Effect of hexarelin on transient outward potassium current in rat ventricular myocytes

Hexarelin is a synthetic peptide growth hormone secretagogue (GHS), which possesses a variety of cardiovascular protective effects mediated by the GHS receptor (GHSR), including improving cardiac dysfunction and remodeling (Xu et al., 2005). It has been reported that GHRP increased Ca²⁺ influx via voltage-gated Ca²⁺ channels in cultured neonatal rat cardiomyocytes (Xu et al., 2003). This increase in Ca²⁺-influx can be achieved by a direct increase in Ca²⁺ channel conductance and/or a decrease in K⁺ channel conductance with prolonged depolarization. Modification of ion channels and the intracellular signaling pathways by GHS are currently unknown and this study aims to fill this gap.

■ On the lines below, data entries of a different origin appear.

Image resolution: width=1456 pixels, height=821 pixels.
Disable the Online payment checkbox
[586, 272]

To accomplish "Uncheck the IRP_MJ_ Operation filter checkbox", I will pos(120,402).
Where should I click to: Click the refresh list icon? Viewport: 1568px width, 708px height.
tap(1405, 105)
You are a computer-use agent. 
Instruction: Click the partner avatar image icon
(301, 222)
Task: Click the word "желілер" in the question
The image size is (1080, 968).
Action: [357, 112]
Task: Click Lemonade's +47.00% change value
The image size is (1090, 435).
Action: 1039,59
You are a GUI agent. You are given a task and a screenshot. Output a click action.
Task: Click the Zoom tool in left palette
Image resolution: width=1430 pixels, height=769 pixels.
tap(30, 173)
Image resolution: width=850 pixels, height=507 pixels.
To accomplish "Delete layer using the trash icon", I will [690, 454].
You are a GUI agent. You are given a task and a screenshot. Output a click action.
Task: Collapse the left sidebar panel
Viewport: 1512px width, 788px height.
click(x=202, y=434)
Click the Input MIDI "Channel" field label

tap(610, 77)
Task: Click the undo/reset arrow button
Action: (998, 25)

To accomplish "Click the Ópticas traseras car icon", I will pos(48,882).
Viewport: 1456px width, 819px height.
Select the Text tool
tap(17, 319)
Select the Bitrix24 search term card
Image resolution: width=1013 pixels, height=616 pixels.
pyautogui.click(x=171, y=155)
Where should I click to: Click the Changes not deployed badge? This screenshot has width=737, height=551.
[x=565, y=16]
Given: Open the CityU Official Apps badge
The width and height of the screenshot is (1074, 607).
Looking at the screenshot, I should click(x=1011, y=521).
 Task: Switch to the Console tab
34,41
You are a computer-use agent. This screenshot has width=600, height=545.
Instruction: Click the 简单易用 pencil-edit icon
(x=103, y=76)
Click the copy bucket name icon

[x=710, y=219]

Ventricular myocytes were enzymatically isolated from adult male Sprague-Dawley rats and kept in Tyrode solution. Nystatin-perforated whole-cell patch-clamp recording was performed on isolated cells within 6 hours after successful cell preparetion. Hexarelin (100 nmol, 10 nmol, 1 nmol, 0.1 nmol, and 0.01 nmol) inhibited transient outward potassium current (I_to) in a dose-dependent manner. The inhibition appeared at doses above 0.01 nmol. Ghrelin evoked similar inhibition on this K⁺ current. The inhibition was abolished in the presence of the GHS-R1a specific antagonist BIM28163. In term of triggered action potential duration (APD), ghrelin and hexarelin significantly prolonged APD in the presence of the calcium channel blocker CoCl₂ (2 mmol) and the delayed rectifier K⁺ channel blocker tetraethylamonium (50 mmol/l) in bath solution. The hexarelin-induced Ito inhibition was abolished by the protein kinase C (PKC) inhibitor, Gö-6983, but not by the PKA inhibitor, H89. We therefore conclude that hexarelin and ghrelin activate PKC system through the stimulation of GHS-R1a, resulting in a decrease in the I_to amplitude, prolongation of action potential duration, and increase in Ca²⁺-influx.

Xu X-B, Cao J-M, Pang J-J. (2003) Endocrinology 44: 5050-7.

Xu XB, Pang JJ, Cao JM, Ni C, Xu RK, Peng XZ, Yu XX, Guo S, Chen MC & Chen C. (2005) American Journal of Physiol, 289 H1643-51.